== TASK TO CARRY OUT ==
Among the lines below, a stretch begins at the one with "Image resolution: width=1366" and ends at the one with "Click the Jun date on time axis". Repeat that stretch exactly, ends included.
━━━━
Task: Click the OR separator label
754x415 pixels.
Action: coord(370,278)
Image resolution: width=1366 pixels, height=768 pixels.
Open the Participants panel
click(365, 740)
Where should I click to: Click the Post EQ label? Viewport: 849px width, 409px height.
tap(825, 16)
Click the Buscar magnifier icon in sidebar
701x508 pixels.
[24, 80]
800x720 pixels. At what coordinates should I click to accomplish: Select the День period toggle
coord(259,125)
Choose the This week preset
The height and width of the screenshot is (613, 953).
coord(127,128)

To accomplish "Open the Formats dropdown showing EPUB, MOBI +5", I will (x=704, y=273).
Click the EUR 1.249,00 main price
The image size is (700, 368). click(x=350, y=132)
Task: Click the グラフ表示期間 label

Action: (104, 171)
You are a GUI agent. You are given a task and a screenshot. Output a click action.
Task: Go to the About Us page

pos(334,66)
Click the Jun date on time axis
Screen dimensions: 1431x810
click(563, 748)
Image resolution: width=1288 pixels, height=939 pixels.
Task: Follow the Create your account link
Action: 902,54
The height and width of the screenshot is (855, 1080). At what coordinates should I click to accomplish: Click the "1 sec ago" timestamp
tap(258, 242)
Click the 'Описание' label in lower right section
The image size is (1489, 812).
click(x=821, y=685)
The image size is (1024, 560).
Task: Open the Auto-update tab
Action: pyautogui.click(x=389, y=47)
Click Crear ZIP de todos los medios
━━━━
== ANSWER FOR THIS EXERCISE ==
Image resolution: width=1366 pixels, height=768 pixels.
Open the Participants panel
click(365, 740)
Where should I click to: Click the Post EQ label? Viewport: 849px width, 409px height.
tap(825, 16)
Click the Buscar magnifier icon in sidebar
701x508 pixels.
[24, 80]
800x720 pixels. At what coordinates should I click to accomplish: Select the День period toggle
coord(259,125)
Choose the This week preset
The height and width of the screenshot is (613, 953).
coord(127,128)

To accomplish "Open the Formats dropdown showing EPUB, MOBI +5", I will (x=704, y=273).
Click the EUR 1.249,00 main price
The image size is (700, 368). click(x=350, y=132)
Task: Click the グラフ表示期間 label

Action: (104, 171)
You are a GUI agent. You are given a task and a screenshot. Output a click action.
Task: Go to the About Us page

pos(334,66)
Click the Jun date on time axis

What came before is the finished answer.